#### [EXCERPTED TEXT]
──────
Including Air France flight 447, there have been twelve fatal loss-of-control airline accidents since the year 2000.
Altogether, they have killed 1,394 people.
The common factor in all of them was pilot inability to recognise what was happening and to do something effective about it in time to save the aircraft.
So what we're looking at here is an issue of human cognition.
Since the release of the cockpit voice transcript by the investigators of Air France 447, the fact that the pilots were totally at a loss to understand what was happening to their aircraft has become distressingly clear.
Before I start digging down into the immensely complex human aspects of this accident, I must make clear that, even when the BEA's final report comes out, we'll still be guessing at what was going on in the heads of the three pilots in charge of Air France 447.
But even if, after the final report, we are left guessing about what was actually going on in the pilots' heads, that does not absolve us from the responsibility of attempting to understand it.
Because unless we do understand, we can't work out intelligent ways to deal with these problems of pilot cognition and lack of situational awareness.
In Air France 447 the pilots were confronted with a situation they clearly didn't recognise,
or didn't believe,
or didn't understand.
They never appeared to come close to appreciating what they could do to save the aircraft, because they didn't understand what they were seeing.
The essential question is: how can that be? These pilots were fully qualified to operate this aircraft, and the same was true of the pilots in charge of the 11 other cases of loss of control since the year 2000.
I said before, understanding these events necessitates an understanding of human cognitive processes, and of how they are sustained.
Cognition has many components. Let's go back to those three words I mentioned, which describe what pilots have to be able to do when they look at an aircraft's instrument panel: recognise, believe, understand.
If the Air France 447 crew had recognised what the flight and engine instruments were telling them, had believed the information the displays were supplying, and had understood the whole picture conveyed by the numerous sources of data, they could have recovered that aircraft to safe flight at any point in the trajectory, except the final minute or so of flight.
What is in danger of happening following AF447, is that the industry reacts to this accident by trying to design the pilots totally out of the loop and to replace them with automation.
──────
#### [SUPPLIED MATERIAL]
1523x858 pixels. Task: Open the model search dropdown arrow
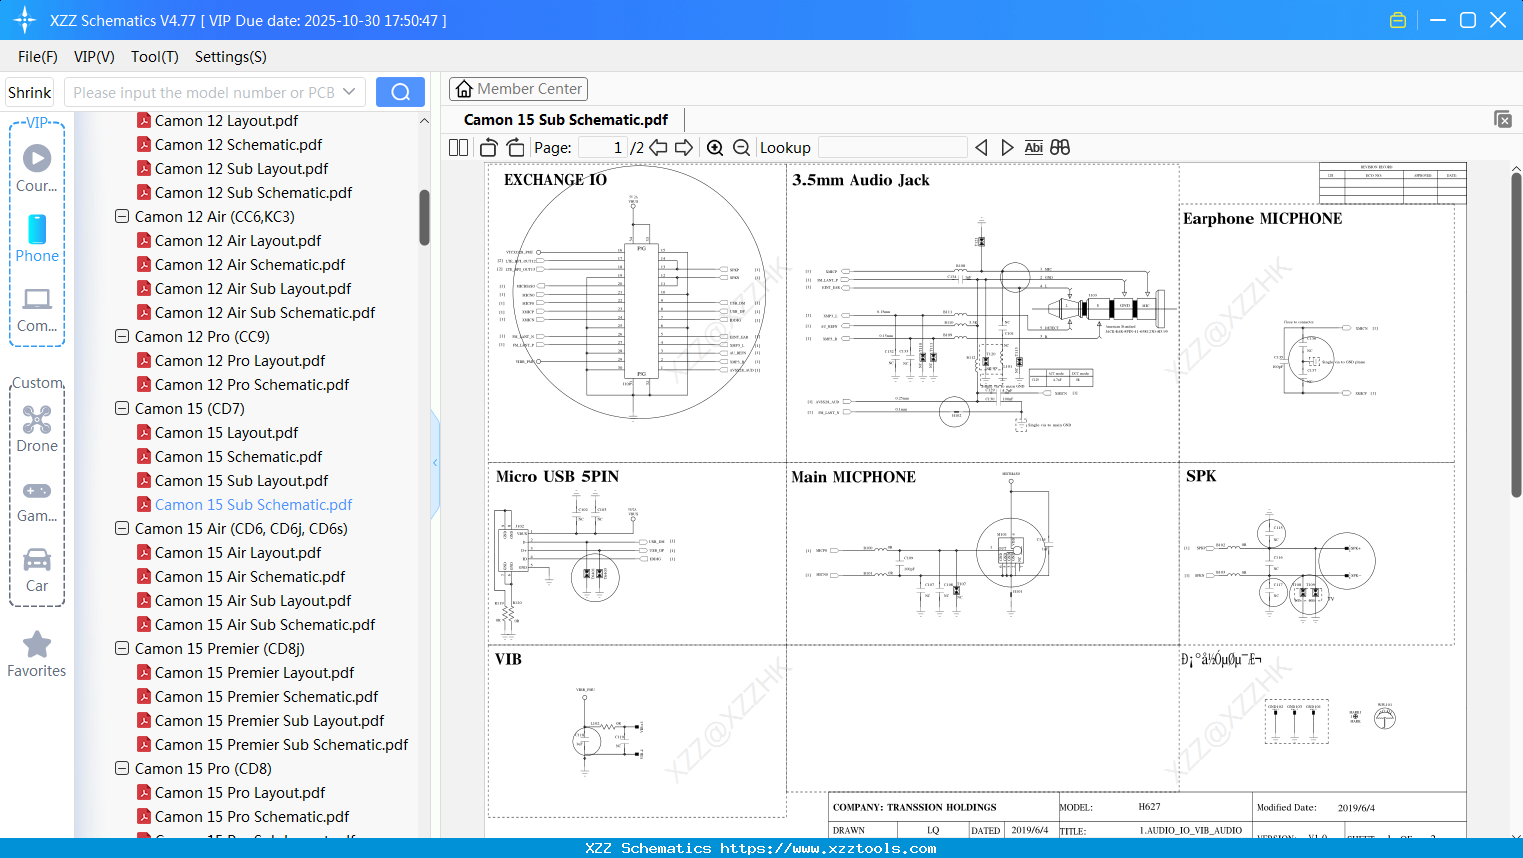point(347,91)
──────
#### [TASK 1]
Reproduce the Air France 447 passage word for word, between "Since the release" and "of situational awareness.", inclusive.
#### [TASK 2]
The Air France 447 passage gives three words for what pilots have to be able to do when they look at an aircraft's instrument panel. List those words.

#### [FINAL RESULT 1]
Since the release of the cockpit voice transcript by the investigators of Air France 447, the fact that the pilots were totally at a loss to understand what was happening to their aircraft has become distressingly clear.
Before I start digging down into the immensely complex human aspects of this accident, I must make clear that, even when the BEA's final report comes out, we'll still be guessing at what was going on in the heads of the three pilots in charge of Air France 447.
But even if, after the final report, we are left guessing about what was actually going on in the pilots' heads, that does not absolve us from the responsibility of attempting to understand it.
Because unless we do understand, we can't work out intelligent ways to deal with these problems of pilot cognition and lack of situational awareness.

#### [FINAL RESULT 2]
recognise, believe, understand